[Date Prev][Date Next][Thread Prev][Thread Next][Date Index][Thread Index]
[Condor-users] Abnormal Termination received Signal 11
- Date: Sat, 22 Mar 2008 05:38:47 -0400
- From: vinai sundaram <vsundar@xxxxxxxxxx>
- Subject: [Condor-users] Abnormal Termination received Signal 11
I have two jobs. One of the jobs run fine when submitted to Condor.
However, the other job receives a signal 11. I ran the other job
manually on the same machine where Condor scheduled it (worker node) and
the job runs fine for the same input. It also runs fine for the same
input in the local machine I am using to submit the jobs. Moreover, if I
submit the job through globus ( universe = globus ), the job runs fine.

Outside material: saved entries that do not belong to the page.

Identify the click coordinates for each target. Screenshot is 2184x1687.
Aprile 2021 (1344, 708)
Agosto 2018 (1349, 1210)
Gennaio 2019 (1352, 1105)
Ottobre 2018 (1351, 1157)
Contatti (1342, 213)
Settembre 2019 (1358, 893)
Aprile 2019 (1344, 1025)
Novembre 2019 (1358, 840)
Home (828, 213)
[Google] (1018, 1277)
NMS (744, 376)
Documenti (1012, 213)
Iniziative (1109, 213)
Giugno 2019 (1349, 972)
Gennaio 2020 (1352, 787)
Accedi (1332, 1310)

However I have other issues with globus universe and hence, need to use
I notice that the job some times won't start. It sometimes runs a bit
and get a signal 11 and exits.
According to an earlier post in this list, different library versions
can be a potential reason. However, I manually verified the versions of
the libraries on the worker node and my local machine and they are
identical. LD_LIBRARY_PATH is not set on both machines and hence
doesn't make a difference.
Since the code is running fine for the same input, I believe the signal
11 is due to environment the job runs in. Other than the library
versions, I don't know what to check for. Are there any other
environment variables or condor-specific settings missing that need to
be set in the submission file?
Do let me know if the problem is not clear or if you need any details. I
will appreciate any tips/pointers.